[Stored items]
────────────────────

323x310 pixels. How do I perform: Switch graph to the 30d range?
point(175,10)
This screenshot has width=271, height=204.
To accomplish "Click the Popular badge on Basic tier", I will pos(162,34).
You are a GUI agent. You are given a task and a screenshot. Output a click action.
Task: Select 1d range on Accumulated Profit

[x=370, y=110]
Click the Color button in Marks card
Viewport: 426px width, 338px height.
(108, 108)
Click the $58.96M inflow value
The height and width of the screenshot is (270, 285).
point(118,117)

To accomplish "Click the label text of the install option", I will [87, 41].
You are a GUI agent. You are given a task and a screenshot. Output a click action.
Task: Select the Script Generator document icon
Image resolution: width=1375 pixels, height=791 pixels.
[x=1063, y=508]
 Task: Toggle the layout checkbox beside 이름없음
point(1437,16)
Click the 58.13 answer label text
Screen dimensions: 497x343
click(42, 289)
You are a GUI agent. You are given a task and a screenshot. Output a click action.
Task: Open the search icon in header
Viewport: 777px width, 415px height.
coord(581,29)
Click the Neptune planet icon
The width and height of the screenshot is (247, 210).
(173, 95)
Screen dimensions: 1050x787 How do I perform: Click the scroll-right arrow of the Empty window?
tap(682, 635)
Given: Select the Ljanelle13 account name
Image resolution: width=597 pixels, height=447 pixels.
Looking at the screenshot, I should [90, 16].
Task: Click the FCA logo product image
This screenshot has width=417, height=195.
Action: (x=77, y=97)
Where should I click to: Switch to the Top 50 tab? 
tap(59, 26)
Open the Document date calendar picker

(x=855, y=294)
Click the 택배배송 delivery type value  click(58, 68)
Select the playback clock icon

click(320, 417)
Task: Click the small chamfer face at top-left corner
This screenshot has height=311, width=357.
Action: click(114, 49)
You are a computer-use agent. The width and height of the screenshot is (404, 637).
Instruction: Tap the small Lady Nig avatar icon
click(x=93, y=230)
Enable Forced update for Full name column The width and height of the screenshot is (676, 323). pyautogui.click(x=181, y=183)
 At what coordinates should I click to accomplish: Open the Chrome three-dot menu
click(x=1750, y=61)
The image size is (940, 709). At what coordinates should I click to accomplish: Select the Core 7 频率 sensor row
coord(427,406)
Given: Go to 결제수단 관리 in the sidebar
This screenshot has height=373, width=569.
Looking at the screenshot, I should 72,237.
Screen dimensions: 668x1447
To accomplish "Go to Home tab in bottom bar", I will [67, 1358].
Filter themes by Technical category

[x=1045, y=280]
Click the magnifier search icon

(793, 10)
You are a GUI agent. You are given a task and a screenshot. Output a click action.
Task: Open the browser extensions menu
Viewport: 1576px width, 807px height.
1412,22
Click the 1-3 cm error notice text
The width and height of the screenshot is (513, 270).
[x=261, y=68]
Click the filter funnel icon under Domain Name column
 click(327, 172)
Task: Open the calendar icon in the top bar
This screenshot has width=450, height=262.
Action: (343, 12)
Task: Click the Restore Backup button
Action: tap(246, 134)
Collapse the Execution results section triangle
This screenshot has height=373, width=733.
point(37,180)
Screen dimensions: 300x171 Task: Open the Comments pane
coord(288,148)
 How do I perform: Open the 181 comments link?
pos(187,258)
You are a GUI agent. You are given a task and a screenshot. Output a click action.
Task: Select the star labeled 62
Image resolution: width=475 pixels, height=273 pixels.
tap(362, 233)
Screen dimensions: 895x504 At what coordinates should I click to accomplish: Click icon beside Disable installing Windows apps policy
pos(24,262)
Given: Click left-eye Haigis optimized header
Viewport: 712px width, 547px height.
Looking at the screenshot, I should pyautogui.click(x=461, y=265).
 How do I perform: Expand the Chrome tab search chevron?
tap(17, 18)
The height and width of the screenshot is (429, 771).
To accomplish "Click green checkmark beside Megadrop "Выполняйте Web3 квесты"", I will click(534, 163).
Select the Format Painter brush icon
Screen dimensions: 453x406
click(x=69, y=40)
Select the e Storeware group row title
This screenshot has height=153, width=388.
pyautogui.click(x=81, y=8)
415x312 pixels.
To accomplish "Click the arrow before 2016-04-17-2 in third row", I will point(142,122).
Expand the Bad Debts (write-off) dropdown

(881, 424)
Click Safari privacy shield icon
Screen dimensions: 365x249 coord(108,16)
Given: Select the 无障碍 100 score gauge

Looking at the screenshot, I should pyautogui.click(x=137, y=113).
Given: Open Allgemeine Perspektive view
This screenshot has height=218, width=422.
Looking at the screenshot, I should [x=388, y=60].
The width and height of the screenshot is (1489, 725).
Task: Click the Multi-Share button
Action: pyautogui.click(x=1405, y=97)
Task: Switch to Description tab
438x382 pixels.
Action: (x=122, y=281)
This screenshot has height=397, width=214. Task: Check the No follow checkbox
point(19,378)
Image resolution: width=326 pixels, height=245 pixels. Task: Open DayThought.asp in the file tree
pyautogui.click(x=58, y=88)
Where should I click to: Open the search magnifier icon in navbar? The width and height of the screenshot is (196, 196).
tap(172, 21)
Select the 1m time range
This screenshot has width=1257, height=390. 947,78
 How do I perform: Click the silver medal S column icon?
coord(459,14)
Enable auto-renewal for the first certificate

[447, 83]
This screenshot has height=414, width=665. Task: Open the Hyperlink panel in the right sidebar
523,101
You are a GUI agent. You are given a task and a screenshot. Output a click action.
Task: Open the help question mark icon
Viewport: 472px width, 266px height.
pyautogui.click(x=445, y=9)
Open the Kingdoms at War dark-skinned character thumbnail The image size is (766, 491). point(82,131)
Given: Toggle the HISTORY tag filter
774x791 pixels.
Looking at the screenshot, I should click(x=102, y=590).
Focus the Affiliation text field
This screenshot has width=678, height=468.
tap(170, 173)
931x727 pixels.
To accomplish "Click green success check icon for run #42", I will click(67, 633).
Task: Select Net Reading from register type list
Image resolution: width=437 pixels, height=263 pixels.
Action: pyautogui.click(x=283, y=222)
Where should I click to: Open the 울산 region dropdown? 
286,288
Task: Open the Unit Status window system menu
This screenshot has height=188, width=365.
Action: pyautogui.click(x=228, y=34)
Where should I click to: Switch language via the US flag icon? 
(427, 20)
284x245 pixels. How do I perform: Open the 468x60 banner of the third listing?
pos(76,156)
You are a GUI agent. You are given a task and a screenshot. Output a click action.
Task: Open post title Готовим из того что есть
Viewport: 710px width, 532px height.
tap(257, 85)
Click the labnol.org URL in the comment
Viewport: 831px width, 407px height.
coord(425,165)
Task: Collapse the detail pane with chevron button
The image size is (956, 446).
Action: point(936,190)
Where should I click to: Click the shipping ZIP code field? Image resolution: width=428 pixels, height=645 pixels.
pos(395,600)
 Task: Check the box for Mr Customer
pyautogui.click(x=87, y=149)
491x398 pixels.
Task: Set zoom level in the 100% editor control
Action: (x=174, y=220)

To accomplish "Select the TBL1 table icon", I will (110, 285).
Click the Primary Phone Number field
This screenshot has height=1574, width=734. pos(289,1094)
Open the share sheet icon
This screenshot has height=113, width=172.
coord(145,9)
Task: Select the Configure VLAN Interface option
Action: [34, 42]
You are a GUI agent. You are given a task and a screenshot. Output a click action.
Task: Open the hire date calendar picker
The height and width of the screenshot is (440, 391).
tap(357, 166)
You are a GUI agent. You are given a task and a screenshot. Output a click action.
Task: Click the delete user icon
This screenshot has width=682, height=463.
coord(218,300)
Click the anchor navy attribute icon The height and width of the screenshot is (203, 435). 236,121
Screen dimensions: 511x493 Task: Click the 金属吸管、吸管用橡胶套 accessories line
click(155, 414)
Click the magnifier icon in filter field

────────────────────

EXERCISE DIRECTIONS:
Looking at the data above, return every line from the one with "284x245 pixels. How" down to the one with "Task: Open post", exactly and inclusively.

EXERCISE RESULT:
284x245 pixels. How do I perform: Open the 468x60 banner of the third listing?
pos(76,156)
You are a GUI agent. You are given a task and a screenshot. Output a click action.
Task: Open post title Готовим из того что есть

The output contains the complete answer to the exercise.